문서 기준 TypeScript/JavaScript, Python, Go, Rust, Java, C#, PHP, Ruby, C/C++, Swift, Kotlin, Scala, Dart, Svelte, Vue, Liquid, Pascal/Delphi, Lua, Luau를 파싱한다.
설치와 첫 사용법
가장 간단한 설치는 OS별 standalone installer다.
이 경로는 CodeGraph가 vendored Node runtime을 포함한 release bundle을 내려받기 때문에, 로컬에 Node.js가 없어도 된다.
# macOS / Linux
curl -fsSL https://raw.githubusercontent.com/colbymchenry/codegraph/main/install.sh | sh
# Windows PowerShell
irm https://raw.githubusercontent.com/colbymchenry/codegraph/main/install.ps1 | iex
이미 Node/npm을 쓰는 환경이라면 npm 경로도 제공된다.
npx @colbymchenry/codegraph
npm i -g @colbymchenry/codegraph
npm 패키지는 @colbymchenry/codegraph-darwin-arm64, @colbymchenry/codegraph-linux-x64, @colbymchenry/codegraph-win32-x64 같은 platform optional dependency를 통해 self-contained bundle을 설치하는 방식이다. npm registry mirror가 이 optional package를 누락하면 GitHub Release bundle로 self-heal download를 시도하고, SHA256SUMS가 있는 최신 release에서는 checksum도 확인한다.
프로젝트별 첫 사용은 다음 흐름이다.
cd your-project
codegraph init -i # initialize + full index
codegraph status # node/edge/file count와 SQLite 상태 확인
그 뒤에는 CLI로 직접 질의할 수도 있다.
codegraph query UserService
codegraph callers handleRequest
codegraph callees handleRequest
codegraph impact AuthMiddleware
codegraph context "fix the login flow"
에이전트에 붙이는 방식
codegraph install 또는 bare codegraph 실행은 interactive installer로 동작한다.

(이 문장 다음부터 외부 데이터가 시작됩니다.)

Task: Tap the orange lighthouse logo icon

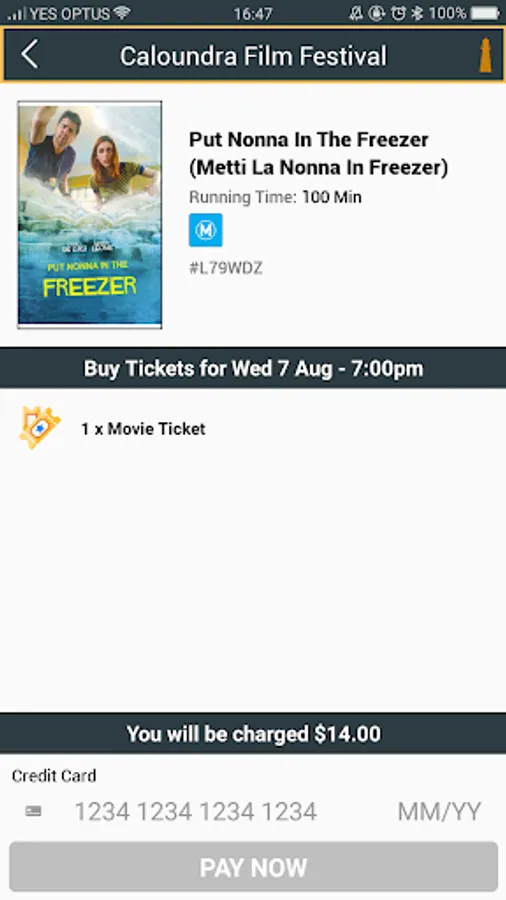Action: pyautogui.click(x=485, y=56)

설치기는 Claude Code, Cursor, Codex CLI, opencode, Hermes Agent를 감지하고, 선택한 대상에 MCP server 설정과 instruction 파일을 쓴다.
비대화형 환경에서는 다음처럼 쓸 수 있다.
codegraph install --yes
codegraph install --target=cursor,claude --yes
codegraph install --target=auto --location=local
codegraph install --print-config codex
수동 MCP 설정의 핵심은 결국 stdio server 한 줄이다.
{
"mcpServers": {
"codegraph": {
"type": "stdio",
"command": "codegraph",
"args": ["serve", "--mcp"]
}
}
}
Hermes Agent 쪽은 소스 기준 $HERMES_HOME/config.yaml의 mcp_servers.codegraph와 platform_toolsets.cli의 mcp-codegraph entry를 함께 다룬다.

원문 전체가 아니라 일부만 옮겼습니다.